What is needed: Check every line below for the word "Expand" and show those that hold it.

[Saved entries]
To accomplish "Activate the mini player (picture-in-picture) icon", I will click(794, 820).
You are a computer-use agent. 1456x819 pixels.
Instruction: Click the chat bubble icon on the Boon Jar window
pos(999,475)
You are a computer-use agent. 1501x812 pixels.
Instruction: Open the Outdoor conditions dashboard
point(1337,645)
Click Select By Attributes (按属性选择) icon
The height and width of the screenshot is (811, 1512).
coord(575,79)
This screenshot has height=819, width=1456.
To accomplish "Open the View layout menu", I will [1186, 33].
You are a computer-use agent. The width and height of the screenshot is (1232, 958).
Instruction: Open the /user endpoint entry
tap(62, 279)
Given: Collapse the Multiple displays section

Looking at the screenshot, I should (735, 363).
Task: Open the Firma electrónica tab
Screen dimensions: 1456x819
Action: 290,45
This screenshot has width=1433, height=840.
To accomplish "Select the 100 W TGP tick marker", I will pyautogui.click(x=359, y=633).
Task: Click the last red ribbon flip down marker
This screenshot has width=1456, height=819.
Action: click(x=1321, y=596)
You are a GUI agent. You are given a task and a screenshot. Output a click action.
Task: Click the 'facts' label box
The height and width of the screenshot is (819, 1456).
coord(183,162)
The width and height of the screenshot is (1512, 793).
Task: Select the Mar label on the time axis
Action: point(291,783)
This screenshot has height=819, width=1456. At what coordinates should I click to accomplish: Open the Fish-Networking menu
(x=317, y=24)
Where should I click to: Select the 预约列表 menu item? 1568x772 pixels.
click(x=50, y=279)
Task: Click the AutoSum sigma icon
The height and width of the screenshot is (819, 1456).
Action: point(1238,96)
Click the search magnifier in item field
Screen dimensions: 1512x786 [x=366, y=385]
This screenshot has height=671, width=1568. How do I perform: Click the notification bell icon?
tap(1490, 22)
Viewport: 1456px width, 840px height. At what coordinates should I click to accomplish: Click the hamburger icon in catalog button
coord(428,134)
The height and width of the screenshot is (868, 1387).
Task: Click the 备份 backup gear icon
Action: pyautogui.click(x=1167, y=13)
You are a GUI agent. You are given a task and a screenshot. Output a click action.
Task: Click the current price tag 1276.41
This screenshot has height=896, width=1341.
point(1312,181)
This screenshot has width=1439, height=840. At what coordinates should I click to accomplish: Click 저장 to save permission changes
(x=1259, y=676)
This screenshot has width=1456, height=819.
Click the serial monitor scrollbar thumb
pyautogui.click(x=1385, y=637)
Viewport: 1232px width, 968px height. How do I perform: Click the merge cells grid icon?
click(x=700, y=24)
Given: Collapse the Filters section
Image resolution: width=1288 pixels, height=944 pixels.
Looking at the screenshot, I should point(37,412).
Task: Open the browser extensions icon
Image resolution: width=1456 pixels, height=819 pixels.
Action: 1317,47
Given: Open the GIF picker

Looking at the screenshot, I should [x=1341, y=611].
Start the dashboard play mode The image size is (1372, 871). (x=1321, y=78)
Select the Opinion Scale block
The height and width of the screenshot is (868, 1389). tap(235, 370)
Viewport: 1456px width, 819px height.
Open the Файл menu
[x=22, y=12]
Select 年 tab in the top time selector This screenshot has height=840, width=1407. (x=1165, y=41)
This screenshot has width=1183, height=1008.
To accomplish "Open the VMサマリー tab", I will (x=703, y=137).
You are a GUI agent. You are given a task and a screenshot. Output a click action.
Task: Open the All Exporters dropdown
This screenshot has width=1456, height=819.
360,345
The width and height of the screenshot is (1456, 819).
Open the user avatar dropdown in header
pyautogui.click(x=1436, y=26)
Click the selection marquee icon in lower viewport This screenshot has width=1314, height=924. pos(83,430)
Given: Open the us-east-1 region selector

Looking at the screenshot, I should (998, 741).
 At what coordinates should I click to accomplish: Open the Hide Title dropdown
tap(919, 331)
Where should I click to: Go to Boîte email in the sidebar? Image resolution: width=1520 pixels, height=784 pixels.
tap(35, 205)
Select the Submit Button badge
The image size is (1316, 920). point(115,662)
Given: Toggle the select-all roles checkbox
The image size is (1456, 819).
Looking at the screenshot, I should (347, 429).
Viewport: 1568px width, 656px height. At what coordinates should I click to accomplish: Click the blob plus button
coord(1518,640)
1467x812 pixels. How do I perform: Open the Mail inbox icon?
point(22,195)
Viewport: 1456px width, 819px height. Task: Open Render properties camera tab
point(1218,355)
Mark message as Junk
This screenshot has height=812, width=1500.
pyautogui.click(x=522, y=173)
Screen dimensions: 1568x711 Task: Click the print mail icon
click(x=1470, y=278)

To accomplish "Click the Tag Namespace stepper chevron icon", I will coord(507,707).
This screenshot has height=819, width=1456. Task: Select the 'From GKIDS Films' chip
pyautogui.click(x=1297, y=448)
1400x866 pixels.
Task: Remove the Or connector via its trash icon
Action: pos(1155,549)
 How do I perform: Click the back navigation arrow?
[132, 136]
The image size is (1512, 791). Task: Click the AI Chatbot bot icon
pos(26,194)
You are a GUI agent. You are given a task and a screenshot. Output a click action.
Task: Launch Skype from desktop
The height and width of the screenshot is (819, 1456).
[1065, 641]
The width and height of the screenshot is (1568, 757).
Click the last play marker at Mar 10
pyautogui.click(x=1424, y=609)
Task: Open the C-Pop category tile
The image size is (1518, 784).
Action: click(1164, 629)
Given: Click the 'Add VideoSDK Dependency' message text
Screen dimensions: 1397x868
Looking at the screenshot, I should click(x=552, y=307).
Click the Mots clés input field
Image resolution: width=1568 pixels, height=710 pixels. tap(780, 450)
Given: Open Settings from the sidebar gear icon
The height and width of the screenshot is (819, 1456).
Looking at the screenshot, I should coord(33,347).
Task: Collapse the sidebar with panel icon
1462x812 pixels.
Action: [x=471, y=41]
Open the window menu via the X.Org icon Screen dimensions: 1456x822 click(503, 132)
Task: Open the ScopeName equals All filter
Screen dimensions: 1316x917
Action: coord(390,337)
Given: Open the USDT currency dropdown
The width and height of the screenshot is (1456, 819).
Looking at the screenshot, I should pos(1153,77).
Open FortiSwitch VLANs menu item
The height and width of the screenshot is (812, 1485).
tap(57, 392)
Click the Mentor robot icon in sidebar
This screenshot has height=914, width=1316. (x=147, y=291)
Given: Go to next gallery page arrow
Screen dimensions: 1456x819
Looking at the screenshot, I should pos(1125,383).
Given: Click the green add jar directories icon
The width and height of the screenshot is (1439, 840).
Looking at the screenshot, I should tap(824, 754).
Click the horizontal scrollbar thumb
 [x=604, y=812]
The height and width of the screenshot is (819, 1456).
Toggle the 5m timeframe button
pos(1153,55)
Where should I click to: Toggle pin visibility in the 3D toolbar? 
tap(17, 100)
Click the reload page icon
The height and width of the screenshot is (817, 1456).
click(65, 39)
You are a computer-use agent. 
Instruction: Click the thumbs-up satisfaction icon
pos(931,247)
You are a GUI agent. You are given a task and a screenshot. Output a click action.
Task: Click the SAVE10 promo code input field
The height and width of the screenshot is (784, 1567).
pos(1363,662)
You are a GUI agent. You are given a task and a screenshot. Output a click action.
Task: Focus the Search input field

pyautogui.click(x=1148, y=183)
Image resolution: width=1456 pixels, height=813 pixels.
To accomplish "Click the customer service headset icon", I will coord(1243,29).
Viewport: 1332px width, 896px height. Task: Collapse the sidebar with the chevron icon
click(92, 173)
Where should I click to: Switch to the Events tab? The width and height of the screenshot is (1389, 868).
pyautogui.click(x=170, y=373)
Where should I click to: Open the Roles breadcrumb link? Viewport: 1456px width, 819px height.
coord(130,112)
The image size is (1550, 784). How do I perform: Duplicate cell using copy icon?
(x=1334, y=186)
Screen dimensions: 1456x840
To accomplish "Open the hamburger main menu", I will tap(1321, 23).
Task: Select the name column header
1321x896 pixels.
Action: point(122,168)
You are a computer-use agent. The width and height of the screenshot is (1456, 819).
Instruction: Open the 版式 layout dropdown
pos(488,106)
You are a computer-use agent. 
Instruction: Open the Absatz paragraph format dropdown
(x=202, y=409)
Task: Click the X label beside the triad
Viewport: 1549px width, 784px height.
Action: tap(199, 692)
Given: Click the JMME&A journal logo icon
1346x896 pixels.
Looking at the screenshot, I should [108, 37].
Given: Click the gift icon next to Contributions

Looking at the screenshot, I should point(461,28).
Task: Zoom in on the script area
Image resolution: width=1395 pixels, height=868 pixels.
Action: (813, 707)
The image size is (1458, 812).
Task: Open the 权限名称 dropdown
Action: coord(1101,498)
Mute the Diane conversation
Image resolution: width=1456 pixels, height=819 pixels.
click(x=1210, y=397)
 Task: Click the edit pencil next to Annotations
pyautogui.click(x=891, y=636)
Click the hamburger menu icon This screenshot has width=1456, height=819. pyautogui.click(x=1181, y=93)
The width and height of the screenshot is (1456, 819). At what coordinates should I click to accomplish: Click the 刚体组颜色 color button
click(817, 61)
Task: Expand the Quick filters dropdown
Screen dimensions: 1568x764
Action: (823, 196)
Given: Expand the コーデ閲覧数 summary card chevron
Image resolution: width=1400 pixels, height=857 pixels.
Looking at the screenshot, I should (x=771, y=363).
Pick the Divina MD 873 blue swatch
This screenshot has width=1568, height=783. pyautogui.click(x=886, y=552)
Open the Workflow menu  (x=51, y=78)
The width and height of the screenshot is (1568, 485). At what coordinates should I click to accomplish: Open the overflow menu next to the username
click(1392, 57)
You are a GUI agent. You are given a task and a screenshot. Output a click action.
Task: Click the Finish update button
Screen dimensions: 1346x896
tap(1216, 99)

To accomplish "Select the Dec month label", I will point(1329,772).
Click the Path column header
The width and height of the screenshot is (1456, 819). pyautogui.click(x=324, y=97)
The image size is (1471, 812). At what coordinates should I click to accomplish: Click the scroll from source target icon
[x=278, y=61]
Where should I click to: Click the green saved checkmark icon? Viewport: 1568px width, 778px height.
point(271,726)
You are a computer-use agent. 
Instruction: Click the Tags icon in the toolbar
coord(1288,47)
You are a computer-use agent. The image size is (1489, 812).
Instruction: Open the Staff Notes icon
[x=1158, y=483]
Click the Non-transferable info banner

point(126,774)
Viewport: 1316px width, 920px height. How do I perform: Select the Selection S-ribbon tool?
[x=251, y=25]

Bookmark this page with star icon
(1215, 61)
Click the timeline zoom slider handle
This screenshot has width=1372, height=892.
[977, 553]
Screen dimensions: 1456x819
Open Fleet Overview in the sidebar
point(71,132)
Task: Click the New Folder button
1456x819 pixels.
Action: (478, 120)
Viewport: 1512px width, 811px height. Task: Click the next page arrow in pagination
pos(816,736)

Completed exercise:
Task: Expand the Quick filters dropdown
Given: Expand the コーデ閲覧数 summary card chevron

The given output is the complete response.